[Dataset entries]

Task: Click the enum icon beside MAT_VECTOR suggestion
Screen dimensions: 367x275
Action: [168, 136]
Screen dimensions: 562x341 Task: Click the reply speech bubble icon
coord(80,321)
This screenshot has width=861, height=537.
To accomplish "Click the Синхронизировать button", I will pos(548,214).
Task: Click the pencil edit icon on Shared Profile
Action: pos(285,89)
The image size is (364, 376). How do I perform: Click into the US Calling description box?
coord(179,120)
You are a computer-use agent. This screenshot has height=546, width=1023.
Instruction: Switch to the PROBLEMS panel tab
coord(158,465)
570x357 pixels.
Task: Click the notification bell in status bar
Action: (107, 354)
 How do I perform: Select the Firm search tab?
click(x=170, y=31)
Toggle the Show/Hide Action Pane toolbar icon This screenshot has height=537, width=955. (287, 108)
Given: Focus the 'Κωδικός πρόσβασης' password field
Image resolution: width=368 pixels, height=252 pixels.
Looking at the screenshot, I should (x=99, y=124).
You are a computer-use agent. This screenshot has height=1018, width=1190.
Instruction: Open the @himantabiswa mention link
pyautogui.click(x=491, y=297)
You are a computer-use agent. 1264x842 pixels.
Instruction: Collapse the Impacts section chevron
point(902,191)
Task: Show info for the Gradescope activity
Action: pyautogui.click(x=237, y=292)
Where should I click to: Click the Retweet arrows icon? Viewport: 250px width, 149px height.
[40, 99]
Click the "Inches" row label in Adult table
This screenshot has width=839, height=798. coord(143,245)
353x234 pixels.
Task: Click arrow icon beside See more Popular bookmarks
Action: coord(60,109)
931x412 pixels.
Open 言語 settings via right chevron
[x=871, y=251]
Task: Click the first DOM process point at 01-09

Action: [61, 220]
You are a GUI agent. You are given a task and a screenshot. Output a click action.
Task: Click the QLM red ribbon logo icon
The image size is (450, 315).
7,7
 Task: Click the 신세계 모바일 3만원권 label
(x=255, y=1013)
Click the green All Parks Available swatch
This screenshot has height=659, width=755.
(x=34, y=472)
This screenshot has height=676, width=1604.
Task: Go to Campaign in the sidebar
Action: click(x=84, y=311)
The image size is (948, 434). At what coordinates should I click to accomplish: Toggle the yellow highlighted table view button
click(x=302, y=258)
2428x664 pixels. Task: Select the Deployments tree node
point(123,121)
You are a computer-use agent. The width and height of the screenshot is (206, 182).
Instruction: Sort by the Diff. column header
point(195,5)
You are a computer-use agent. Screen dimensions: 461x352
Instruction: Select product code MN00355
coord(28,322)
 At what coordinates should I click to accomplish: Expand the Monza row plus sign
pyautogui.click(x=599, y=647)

**TASK GOAL**
A lone number is the expected answer: the count of lines in these entries holding the string "computer".

**COMPLETED EXERCISE**
5